Under the GDPR you are entitled to the following rights:

• The right to access – you have the right to request copies of your personal data.

• The right to rectification – you have a right to request the correction of any personal data we hold which you believe is inaccurate. You also have the right to request to have any incomplete personal data about you

• The right to erasure (right to be forgotten) – where certain criteria are met you have the right to request that your personal data be erased from our records.

• The right to restriction of processing – where certain criteria are met you have the right to request the restriction of processing of your personal data.

• The right to object to processing – where certain criteria are met you have the right to object to certain types of

• The right to data portability – where certain criteria are met you have the right to transferred your personal data to another organization.

10. Our Website

 

 

We use a number of cookies on our website https://jacyprus.org/ for analytics and for marketing features, which inter-alia allow us to better track usage of our website and to reach users who have previously visited our website.
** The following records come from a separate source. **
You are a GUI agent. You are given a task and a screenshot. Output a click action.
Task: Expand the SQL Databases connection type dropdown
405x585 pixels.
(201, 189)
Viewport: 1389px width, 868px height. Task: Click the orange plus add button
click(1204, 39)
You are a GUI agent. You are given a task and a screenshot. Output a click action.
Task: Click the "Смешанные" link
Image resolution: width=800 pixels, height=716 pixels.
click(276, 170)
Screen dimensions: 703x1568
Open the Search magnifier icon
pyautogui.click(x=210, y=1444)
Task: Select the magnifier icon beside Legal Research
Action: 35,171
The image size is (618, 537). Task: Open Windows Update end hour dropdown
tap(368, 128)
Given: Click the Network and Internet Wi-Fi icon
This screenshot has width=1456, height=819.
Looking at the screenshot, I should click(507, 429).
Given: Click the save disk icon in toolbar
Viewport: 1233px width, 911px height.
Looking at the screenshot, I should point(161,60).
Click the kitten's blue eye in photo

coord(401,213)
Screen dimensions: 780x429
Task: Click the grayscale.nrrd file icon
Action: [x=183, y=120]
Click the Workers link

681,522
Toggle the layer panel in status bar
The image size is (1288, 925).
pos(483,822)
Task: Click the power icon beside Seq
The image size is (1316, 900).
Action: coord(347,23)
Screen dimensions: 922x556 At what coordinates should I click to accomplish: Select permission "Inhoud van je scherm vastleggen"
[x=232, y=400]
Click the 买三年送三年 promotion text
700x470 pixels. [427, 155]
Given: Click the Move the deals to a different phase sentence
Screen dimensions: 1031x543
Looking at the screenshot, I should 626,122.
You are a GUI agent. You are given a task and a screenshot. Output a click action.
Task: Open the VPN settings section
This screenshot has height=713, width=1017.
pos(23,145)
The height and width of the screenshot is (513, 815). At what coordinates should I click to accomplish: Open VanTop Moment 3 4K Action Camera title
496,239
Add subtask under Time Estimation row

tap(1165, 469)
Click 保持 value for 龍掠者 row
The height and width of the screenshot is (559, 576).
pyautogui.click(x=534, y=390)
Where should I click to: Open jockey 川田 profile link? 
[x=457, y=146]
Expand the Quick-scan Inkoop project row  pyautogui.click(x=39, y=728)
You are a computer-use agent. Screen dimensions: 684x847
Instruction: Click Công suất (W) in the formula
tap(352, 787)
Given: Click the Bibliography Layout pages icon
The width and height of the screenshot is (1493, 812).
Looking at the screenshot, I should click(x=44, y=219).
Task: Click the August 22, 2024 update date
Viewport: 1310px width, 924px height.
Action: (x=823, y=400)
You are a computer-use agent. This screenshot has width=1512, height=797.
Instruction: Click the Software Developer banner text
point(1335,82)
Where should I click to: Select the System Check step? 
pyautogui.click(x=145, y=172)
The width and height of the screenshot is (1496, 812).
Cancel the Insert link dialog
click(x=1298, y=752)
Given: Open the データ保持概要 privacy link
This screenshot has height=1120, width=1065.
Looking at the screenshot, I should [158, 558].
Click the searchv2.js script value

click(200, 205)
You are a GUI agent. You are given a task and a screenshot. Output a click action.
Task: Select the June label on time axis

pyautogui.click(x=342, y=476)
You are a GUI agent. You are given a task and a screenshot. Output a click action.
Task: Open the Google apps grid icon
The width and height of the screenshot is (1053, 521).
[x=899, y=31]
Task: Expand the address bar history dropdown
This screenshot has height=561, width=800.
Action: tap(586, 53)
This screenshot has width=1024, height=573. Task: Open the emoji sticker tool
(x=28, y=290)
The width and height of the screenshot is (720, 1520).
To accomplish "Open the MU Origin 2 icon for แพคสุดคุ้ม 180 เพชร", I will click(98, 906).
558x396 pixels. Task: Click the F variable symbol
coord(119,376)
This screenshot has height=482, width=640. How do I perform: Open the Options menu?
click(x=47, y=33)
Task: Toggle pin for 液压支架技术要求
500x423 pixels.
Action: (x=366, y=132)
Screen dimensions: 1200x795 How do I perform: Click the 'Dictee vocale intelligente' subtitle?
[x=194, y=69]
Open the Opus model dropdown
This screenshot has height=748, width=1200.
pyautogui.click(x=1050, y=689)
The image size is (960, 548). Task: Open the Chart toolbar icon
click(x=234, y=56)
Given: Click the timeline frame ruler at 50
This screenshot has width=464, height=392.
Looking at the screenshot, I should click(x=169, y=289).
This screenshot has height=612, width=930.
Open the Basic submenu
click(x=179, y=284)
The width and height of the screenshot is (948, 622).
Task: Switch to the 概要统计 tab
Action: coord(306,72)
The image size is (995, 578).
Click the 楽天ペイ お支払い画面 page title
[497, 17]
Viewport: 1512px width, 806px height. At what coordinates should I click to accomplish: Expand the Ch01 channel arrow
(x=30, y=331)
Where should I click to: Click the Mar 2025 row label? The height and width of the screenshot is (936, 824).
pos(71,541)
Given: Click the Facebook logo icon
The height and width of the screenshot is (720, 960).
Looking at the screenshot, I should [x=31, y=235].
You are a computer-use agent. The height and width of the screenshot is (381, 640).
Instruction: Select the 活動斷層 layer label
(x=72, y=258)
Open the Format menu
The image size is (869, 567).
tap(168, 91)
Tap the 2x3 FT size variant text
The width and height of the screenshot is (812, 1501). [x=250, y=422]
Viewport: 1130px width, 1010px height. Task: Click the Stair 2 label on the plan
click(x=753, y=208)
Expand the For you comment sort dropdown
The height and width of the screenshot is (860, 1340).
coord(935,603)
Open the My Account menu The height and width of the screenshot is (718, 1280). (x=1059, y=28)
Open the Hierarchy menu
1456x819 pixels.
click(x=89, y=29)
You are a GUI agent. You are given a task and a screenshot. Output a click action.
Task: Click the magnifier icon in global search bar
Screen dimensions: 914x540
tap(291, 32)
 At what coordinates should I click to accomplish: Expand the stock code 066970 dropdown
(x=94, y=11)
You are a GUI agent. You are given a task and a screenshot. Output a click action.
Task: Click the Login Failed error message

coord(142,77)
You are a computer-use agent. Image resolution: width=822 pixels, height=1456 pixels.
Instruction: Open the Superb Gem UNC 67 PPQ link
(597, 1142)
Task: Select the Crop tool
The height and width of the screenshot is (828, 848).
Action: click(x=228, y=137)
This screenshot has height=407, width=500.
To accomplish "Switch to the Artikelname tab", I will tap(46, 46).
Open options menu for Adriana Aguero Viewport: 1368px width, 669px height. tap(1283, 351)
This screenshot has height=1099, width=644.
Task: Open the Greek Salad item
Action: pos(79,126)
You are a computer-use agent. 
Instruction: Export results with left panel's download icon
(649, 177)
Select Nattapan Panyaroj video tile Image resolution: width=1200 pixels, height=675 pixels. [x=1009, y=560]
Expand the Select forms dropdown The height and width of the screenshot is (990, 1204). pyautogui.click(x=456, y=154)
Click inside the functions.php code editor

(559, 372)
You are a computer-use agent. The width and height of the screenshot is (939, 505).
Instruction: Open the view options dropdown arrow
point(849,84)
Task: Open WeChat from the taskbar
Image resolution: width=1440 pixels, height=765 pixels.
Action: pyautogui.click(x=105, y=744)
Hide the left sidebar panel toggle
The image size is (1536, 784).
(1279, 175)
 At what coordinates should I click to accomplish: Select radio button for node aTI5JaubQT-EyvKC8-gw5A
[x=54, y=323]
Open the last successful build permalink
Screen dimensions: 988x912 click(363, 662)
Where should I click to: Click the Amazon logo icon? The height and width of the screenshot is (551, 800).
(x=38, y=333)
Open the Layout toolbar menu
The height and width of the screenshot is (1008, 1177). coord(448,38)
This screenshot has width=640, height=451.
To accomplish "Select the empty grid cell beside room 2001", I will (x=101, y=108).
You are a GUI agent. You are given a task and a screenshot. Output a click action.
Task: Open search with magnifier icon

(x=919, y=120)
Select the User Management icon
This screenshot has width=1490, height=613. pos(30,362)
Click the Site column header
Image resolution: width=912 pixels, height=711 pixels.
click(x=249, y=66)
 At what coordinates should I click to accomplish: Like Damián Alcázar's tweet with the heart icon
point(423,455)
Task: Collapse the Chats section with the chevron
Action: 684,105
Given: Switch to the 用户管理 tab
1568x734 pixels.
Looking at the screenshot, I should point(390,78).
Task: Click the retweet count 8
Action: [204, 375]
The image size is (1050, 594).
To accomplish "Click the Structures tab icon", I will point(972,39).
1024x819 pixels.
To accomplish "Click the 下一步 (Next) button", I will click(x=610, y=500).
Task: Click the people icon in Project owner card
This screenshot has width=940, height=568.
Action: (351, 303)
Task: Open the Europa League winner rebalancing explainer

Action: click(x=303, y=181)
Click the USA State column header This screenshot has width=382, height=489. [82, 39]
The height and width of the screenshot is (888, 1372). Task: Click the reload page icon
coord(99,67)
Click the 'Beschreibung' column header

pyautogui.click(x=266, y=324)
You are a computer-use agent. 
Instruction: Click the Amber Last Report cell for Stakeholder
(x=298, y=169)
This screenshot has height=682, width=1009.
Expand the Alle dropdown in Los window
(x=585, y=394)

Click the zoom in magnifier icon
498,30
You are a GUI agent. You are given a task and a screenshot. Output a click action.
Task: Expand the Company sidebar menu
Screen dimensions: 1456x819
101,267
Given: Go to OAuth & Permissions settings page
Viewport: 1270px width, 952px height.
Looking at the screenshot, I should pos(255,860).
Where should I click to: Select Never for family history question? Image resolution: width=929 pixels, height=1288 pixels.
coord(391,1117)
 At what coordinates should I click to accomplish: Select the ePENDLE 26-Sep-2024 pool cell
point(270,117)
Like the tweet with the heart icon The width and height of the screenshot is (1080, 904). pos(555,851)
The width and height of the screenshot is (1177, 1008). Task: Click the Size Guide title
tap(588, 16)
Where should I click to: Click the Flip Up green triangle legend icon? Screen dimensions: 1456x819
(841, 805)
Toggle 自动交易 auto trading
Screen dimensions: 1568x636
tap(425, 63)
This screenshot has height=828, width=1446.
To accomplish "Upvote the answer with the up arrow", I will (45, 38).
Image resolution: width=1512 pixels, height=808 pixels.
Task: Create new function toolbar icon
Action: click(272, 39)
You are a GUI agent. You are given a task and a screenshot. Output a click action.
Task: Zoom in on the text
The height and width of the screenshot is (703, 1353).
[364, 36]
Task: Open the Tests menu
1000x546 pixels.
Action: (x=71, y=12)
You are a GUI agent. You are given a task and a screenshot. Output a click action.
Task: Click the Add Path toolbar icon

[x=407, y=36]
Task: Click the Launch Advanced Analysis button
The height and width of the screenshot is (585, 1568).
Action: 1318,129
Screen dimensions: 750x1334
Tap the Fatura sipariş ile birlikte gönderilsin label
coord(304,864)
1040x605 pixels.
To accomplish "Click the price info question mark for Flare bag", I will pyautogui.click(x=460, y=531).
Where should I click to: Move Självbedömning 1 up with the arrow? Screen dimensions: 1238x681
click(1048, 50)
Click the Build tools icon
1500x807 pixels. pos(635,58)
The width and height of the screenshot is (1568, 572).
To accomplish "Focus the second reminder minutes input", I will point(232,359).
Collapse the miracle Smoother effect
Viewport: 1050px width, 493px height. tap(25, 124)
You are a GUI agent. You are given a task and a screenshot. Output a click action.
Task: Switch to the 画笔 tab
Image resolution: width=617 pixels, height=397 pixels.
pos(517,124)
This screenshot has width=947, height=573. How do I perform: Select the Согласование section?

In doing so, we may collect and/or process personal data of visitors to our website, which is adequate, relevant and limited to what is necessary. Further information about how we use cookies on our website can be found on our Cookie Policy which is available at https://jacyprus.org/.

 

11.   Security

 

As part of our privacy policy, we process personal data which is adequate, relevant and limited to what is necessary in relation to the purposes mentioned above and implement appropriate technical and organizational measures to ensure an adequate level of security appropriate to the applicable risk. Such measures aim to prevent unauthorised or unlawful processing, accidental loss, destruction or damage of personal data and include inter-alia, pseudonymization and encryption of personal data.

12.  Retention of personal data

 

 

We shall process and store your personal data for as long as we maintain our (business) relationship and for six years thereafter and/or as required under applicable law. Your personal data may be retained for longer periods for the purposes of our legitimate interests in case of any legal process commencing prior to the completion of the six year period.

13.  Further Information

 

For any questions regarding the processing of your personal data, or, in case you wish to exercise any of your rights (where applicable) in respect of your personal data you may contact us in writing by sending an inquiry as follows:

By email at: info@jacyprus.org

By post:           184, Kyrinias Avenue

2112 Aglantzia,

Nicosia

14.  Complaints

If you wish to lodge a complaint or if you feel that we have not addressed your concern in a satisfactory manner you may contact the Office of the Commissioner for Personal Data Protection as follows:

By post:       15 Kypranoros, Nicosia 1061 , Cyprus
P.O.Box 23378, 1682 Nicosia, Cyprus

By email at: commissionerdataprotection.gov.cy

15.  Amendments

 

This privacy notice is kept under regular review and is updated from time to time. We will, where appropriate, notify you about amendments as soon as practically possible.